As usual, my trans-pacific flight was a chance to watch a bunch o the movies I've missed recently. It had been a while since I've flown Qantas and they haven't really kept up with in-flight entertainment game, at least on this 777. Compared to Virgin, their screens are smaller, selection much more restricted, and interface clunkier and more primitive.

I started with In Time a fun sci-fi movie exploring the logical extension of the capitalist system in a future in which time/lifespan is a commodity. The cinematography, set design and props gave it a strong 70s sci-fi vibe, especially the cars, which was cute. I found the film quite enjoyable, but after a good start, it pretty much turned into a chase movie. It could have done something more interesting at the finish.

Tintin did a great job at capturing the feel of the comics as I remember them, as well as being a great movie and visual spectacle in its own right. I would have liked to have seen it in 3D to get the full effect, but you could certainly tell from the 2D version that certain shots were set up to exploit the technology.

I haven't yet decided whether Inglourious Basterds was intentionally or unintentionally equating Jewish revenge fantasy with the activities of Nazi Germany. The parallelism between the initial farmhouse scene (Lando and the french farmer) and the later forest interrogation scene (Raine and the German officer) was striking in the way it set up Raine and Lando as equivalent but with the American less skilled than the German. The equivalence between the two is reinforced later in two scenes with Bridget von Hammersmark: with Raine in the makeshift infirmary and with Lando in Emmanuelle Mimieux's office. The development of the only two characters to get any was also interesting in this regard: Zoller and Shosanna, and their final scene was one of the best in the film.

While I'm on the fence about the movie's stance in that regard, it was the film's typically Tarrantino moments that killed it for me. At it's best, Tarrantino's dialogue is witty, fast-paced and memorable: here, it felt dull, laboured and indulgent.

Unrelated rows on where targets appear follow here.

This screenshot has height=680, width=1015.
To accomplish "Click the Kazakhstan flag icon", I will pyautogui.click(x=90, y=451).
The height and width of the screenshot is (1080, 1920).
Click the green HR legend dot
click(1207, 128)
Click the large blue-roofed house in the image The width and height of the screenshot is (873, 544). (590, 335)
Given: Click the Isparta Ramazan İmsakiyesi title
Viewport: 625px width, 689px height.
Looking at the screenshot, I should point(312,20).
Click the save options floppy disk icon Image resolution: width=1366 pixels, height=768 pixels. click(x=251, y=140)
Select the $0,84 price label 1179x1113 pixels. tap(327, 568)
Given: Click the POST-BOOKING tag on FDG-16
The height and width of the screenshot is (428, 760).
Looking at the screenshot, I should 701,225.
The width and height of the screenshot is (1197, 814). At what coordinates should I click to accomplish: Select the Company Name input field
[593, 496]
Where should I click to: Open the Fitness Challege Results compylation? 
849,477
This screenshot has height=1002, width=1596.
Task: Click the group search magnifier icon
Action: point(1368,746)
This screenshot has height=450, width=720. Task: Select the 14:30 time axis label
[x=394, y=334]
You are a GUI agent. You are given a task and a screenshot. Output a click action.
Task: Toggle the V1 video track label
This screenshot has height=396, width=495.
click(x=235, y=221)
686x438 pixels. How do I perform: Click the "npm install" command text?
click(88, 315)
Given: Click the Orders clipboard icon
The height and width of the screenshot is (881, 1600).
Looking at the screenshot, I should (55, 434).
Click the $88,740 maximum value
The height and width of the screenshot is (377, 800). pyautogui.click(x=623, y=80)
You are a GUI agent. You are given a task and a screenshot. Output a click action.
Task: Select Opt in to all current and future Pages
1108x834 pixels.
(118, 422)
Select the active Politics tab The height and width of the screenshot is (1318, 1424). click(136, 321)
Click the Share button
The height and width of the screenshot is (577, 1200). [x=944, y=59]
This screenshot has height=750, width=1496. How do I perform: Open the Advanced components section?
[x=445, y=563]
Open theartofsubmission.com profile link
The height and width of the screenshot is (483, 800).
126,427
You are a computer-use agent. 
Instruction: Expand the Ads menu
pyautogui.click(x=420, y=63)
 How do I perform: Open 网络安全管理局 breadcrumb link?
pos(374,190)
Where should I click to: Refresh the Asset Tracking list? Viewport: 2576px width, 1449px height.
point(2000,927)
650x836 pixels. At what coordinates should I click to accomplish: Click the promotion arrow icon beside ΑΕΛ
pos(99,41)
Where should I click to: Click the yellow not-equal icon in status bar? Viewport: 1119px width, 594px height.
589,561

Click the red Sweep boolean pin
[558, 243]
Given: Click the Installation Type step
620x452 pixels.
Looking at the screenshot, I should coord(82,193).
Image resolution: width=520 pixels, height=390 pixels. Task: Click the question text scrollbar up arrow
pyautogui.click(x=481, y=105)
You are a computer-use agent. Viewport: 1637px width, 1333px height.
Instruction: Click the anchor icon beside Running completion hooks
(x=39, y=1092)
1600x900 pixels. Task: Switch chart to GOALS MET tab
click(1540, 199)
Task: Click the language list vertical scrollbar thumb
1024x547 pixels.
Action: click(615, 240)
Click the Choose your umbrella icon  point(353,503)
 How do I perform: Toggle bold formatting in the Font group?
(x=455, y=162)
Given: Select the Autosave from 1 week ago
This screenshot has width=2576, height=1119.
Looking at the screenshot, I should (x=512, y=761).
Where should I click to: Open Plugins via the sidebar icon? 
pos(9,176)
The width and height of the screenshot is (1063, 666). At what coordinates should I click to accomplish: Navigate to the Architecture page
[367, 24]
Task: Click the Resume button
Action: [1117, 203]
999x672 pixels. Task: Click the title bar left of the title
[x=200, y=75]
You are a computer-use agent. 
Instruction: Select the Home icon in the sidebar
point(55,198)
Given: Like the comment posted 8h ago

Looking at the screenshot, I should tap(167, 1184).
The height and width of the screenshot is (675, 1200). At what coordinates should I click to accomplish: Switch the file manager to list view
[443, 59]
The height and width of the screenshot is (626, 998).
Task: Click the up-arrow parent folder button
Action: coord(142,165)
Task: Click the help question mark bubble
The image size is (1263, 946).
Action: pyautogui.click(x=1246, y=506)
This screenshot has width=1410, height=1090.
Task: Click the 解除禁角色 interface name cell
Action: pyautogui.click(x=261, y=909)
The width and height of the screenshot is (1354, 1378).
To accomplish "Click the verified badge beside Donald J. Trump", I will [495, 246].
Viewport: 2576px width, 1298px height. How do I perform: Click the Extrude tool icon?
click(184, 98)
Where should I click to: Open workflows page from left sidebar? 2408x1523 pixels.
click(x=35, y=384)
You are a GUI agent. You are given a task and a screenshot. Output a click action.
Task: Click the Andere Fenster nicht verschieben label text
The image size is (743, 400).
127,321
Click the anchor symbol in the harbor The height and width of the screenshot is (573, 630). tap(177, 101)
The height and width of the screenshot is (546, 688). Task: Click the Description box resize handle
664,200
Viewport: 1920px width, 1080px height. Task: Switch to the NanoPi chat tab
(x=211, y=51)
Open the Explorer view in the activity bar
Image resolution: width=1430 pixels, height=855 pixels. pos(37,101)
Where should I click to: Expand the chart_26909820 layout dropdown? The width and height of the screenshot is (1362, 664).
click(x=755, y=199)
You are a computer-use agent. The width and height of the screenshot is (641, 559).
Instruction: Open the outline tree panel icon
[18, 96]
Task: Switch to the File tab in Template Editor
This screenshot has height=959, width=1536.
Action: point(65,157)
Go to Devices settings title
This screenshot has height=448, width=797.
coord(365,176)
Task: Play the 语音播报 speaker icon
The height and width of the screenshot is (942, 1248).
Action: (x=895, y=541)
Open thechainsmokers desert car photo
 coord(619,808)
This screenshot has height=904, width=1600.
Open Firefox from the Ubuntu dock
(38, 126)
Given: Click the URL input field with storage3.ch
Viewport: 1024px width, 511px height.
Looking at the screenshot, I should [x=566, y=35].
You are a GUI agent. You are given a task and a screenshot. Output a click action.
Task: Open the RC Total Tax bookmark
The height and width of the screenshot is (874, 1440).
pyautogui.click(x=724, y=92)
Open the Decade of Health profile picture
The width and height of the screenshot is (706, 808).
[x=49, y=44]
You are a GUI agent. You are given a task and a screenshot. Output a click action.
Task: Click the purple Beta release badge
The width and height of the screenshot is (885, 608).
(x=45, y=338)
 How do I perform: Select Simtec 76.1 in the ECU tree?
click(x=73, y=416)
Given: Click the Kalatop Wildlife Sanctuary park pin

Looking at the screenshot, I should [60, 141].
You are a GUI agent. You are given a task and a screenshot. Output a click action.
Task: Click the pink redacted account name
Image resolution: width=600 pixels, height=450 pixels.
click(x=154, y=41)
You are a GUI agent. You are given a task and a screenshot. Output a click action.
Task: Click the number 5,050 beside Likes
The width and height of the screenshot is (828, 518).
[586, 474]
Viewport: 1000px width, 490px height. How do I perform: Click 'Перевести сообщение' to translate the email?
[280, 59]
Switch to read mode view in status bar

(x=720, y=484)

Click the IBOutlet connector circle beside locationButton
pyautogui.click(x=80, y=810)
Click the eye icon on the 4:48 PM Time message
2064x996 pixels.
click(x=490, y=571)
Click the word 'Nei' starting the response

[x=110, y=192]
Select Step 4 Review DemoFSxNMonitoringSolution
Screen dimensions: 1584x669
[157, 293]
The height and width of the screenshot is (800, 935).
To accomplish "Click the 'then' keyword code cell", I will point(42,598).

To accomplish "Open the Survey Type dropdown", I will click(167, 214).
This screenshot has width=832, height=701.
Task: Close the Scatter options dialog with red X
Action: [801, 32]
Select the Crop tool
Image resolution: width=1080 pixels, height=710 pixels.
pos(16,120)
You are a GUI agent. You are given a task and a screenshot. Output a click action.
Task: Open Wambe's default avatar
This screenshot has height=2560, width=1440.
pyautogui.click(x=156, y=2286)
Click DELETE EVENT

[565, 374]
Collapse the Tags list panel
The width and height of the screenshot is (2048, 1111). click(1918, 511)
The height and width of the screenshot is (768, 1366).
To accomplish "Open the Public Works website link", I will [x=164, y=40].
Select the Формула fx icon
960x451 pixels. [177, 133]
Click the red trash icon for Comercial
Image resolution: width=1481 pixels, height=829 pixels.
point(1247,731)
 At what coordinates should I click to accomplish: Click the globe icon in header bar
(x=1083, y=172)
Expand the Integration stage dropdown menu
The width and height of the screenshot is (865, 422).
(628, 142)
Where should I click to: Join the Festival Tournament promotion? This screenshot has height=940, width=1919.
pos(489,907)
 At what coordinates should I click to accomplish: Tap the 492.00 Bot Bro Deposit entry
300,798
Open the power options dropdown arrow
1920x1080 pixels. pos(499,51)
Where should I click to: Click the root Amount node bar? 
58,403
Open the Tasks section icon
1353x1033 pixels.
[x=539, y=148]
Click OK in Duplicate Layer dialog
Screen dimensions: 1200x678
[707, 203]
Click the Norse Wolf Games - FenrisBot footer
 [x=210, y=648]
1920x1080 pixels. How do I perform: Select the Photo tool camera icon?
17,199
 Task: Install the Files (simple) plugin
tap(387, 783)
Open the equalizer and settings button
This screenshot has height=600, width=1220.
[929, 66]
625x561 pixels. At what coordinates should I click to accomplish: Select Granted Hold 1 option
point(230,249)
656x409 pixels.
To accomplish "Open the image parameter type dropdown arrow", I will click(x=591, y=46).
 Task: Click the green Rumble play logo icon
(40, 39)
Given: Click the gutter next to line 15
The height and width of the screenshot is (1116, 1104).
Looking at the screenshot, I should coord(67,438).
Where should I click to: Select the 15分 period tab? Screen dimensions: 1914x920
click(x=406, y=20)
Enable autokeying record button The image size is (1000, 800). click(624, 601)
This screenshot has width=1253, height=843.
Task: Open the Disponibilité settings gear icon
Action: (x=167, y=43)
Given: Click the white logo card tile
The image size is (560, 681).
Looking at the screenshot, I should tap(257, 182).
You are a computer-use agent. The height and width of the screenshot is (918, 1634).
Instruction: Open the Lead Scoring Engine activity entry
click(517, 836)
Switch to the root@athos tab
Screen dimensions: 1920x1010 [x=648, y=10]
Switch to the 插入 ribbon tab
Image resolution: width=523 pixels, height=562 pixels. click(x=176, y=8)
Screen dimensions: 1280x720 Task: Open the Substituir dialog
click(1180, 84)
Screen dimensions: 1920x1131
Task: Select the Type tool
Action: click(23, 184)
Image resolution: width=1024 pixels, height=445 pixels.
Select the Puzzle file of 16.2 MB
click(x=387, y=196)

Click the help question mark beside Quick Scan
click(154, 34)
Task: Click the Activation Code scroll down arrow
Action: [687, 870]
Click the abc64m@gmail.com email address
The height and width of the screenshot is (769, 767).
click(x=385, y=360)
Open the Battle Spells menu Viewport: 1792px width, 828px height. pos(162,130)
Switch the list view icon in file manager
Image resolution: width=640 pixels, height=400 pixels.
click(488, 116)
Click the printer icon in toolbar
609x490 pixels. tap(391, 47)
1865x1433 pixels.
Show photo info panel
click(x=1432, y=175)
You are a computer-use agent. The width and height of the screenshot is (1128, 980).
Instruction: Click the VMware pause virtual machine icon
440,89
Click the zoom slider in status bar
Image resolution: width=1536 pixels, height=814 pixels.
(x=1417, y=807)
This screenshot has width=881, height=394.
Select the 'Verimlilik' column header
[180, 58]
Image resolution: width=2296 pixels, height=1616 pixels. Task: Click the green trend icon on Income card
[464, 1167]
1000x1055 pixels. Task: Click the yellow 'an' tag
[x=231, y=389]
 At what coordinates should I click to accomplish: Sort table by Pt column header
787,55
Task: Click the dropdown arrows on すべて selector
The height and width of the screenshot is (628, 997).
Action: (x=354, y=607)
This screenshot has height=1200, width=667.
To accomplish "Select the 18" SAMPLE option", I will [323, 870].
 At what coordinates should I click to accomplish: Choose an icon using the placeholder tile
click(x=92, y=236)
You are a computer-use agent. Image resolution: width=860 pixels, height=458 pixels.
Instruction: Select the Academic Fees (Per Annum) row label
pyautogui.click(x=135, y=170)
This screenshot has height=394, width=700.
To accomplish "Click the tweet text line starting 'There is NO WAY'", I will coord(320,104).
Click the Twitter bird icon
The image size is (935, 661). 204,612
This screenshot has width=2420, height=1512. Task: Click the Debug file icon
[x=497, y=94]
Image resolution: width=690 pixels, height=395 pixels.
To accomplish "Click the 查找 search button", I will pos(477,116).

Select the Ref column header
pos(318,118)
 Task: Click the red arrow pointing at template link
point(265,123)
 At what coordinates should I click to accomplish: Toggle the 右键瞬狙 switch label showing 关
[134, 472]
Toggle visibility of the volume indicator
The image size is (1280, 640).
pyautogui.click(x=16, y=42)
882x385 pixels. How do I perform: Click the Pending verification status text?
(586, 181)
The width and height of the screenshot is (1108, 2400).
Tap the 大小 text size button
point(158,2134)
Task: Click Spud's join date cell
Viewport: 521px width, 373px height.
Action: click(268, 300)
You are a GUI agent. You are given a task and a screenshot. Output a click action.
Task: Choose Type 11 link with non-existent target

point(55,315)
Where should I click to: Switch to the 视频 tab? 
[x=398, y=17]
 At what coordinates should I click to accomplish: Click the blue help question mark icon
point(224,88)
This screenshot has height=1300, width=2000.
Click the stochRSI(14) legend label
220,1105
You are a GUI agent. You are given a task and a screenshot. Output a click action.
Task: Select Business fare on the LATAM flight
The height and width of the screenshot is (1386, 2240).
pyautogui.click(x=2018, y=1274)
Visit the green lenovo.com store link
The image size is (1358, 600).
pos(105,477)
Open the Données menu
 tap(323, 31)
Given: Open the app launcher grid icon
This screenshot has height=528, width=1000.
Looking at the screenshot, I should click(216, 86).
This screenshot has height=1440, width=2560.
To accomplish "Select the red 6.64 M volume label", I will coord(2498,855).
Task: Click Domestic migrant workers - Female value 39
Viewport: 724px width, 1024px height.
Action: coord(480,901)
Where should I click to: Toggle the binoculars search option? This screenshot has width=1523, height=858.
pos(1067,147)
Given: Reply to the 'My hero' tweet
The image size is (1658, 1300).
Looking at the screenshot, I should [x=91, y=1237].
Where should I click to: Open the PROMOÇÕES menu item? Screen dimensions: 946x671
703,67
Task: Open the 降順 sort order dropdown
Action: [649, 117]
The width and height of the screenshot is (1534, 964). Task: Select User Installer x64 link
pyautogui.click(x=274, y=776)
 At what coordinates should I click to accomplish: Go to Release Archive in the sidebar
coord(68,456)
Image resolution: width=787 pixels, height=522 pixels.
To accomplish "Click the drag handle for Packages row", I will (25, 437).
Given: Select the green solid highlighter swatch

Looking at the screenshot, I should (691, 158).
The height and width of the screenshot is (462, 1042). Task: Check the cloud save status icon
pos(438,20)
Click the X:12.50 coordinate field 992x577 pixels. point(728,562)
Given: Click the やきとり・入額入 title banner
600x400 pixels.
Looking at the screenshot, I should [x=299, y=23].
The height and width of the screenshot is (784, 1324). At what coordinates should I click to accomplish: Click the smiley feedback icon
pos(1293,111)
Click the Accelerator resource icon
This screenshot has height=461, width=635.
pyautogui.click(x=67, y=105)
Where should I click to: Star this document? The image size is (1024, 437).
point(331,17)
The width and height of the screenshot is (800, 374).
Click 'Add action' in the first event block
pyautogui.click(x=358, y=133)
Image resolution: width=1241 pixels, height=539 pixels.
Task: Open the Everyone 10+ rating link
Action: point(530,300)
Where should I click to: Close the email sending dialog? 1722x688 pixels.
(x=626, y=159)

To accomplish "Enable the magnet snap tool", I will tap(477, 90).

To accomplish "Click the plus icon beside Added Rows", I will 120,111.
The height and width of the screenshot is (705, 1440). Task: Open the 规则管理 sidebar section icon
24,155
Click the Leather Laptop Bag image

I remember feeling the same about Kill Bill 2, for which reason, I haven't seen it since its theatrical release. By the same token, Tarratino's love of oblique film references can be clever and delightful, but his touch is too heavy in Inglourious Basterds. Lengthy, indulgent and masturbatory. It was like being beaten about the heat with a encyclopaedia volume entitled What Tarratino Knows About Cinema.

I watched 60-70% of The Ides of March before the archaic Qantas system was turned off for landing. I liked what I saw. Gosling does a pretty good "intense guy on the edge".